Setup and Calibration of Monoprice Dark Matter
The Dark Matter 27 comes out of the box in its User mode and doesn’t quite qualify for our calibration-not-required list. Grayscale is a little cool though not excessively so. Color is slightly over-saturated but again, this is not objectionable. The default 2.2 gamma preset is accurate, so we just adjusted the RGB sliders to achieve excellent grayscale tracking. Below are our recommended settings.
To engage HDR mode, apply the signal first, then switch modes in the Gaming Setup menu. You’ll have to do the reverse when returning to SDR mode. HDR doesn’t deliver much improvement in contrast as there is no dynamic feature.
|Brightness 200 nits||34|
|Brightness 120 nits||17|
|Brightness 100 nits||13|
|Brightness 80 nits||9|
|Brightness 50 nits||3 (Min. 37 nits)|
|Color Temp User||Red 51, Green 51, Blue 49|
Gaming and Hands-on with Monoprice Dark Matter
The Dark Matter 27 is a competent monitor for everyday tasks and an excellent gaming monitor. For things like spreadsheets and word processing, more resolution would be nice but 82ppi is enough to get the job done. The touch of extra color saturation is certainly welcome when editing graphics or watching video. It’s close enough to spec to look natural but delivers plenty of punch, even though the gamut is sRGB.
This monitor has a little more contrast than the average IPS screen and it shows. Blacks are nice and deep, and the picture has good dimension. We tried the dynamic contrast option and though it had a positive effect on shadow detail, making it blacker and more realistic, it made the overall image much too bright. The backlight can’t be adjusted when it’s engaged so its use was restricted to gaming during our tests.
Booting up Tomb Raider, we saw an immediate advantage to the dynamic contrast. It made blacks truer without washing out detail. Highlights popped nicely without being too harsh. Occasional flares of light looked harsh, but only for short durations. We’d play most SDR games with the option turned on. In either case, color was well saturated and natural in tone.

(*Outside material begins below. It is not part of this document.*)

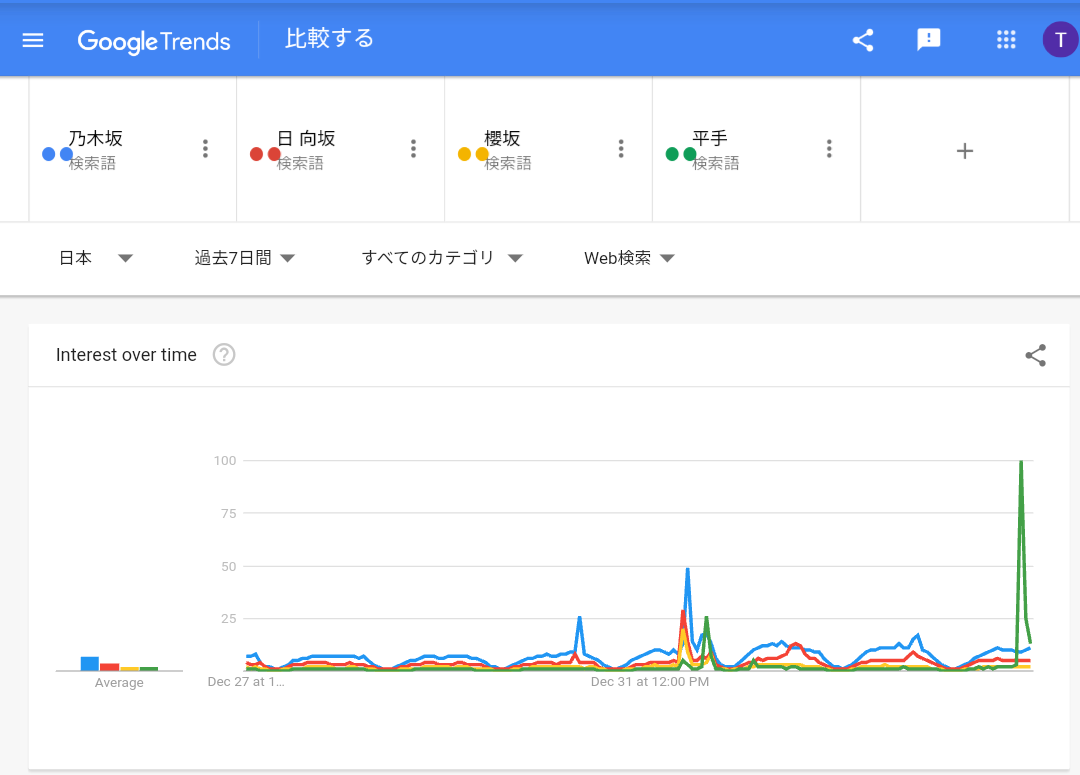Click the Google Trends logo
Screen dimensions: 1080x775
pyautogui.click(x=154, y=41)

Video processing was as expected from a 240 Hz FHD monitor. The frame rate remained maxed when playing in G-Sync mode on a GeForce RTX 3090. Our FreeSync platform maintained around 220 fps with a Radeon RX 5700 XT card. We tried the backlight strobe briefly, but it had no impact on image quality, either positive or negative. Adaptive sync is the better choice. The overdrive is very effective at its low setting. Other options caused visible ghosting and trails behind moving objects.

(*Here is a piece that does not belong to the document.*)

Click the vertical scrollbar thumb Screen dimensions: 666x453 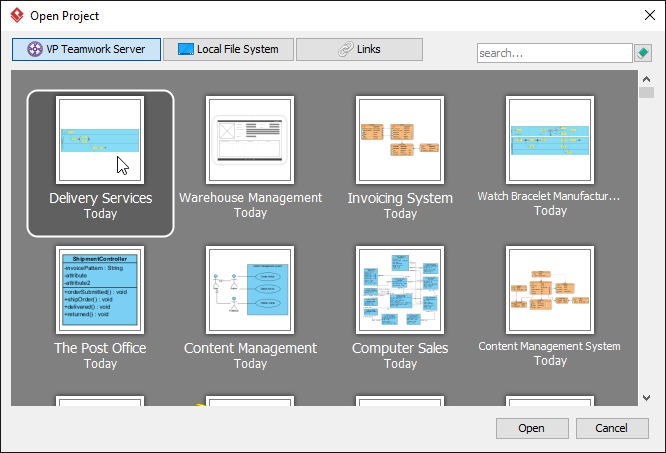coord(646,93)
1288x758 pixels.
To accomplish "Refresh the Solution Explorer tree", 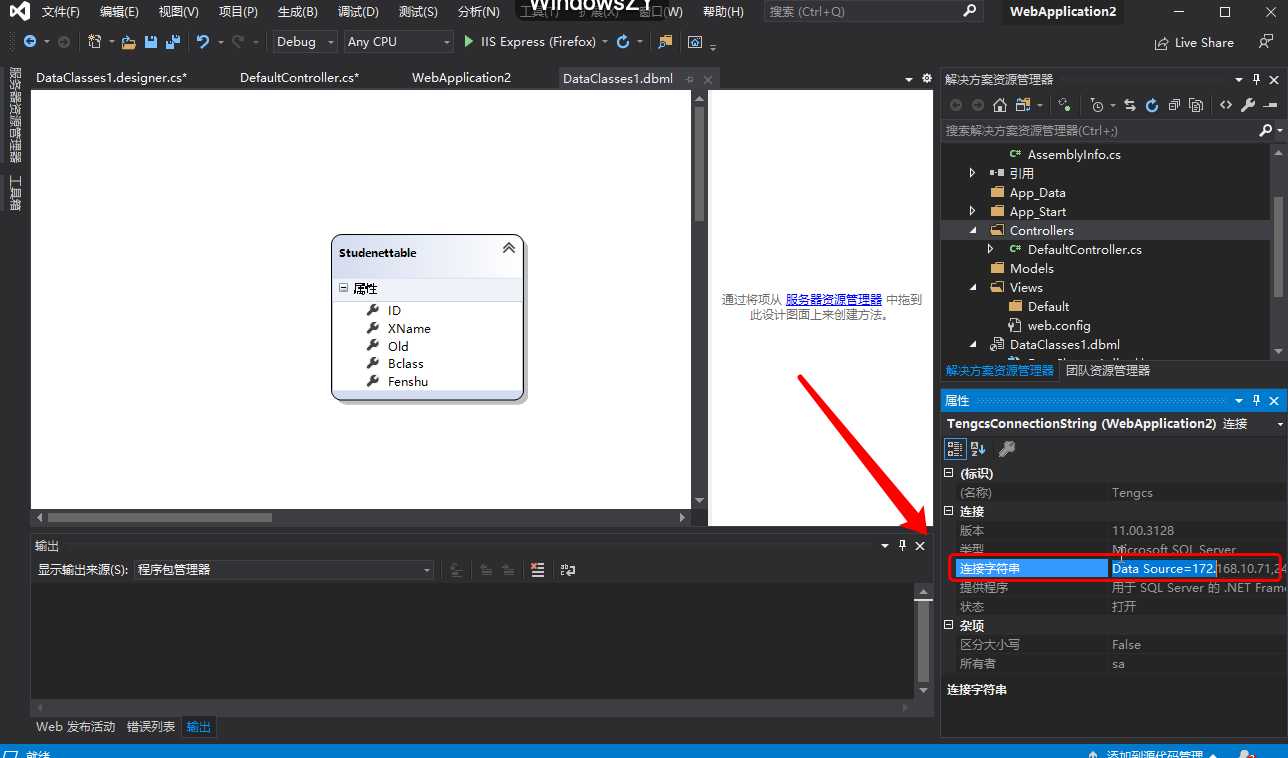I will [1151, 105].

Response was always quick and input lag seemed non-existent. While any refresh rate higher than 60 Hz is an improvement, 240 Hz and higher will spoil you. Once you’ve experienced it, even for a short while, it’s hard to go back. That’s why lower resolution is often the better choice. Frame rate is more important than pixel density. In the Dark Matter 27’s case, you are getting a lot of performance for under $300. We’ve gamed on plenty of high-end monitors and this Monoprice can go toe-to-toe with most of them.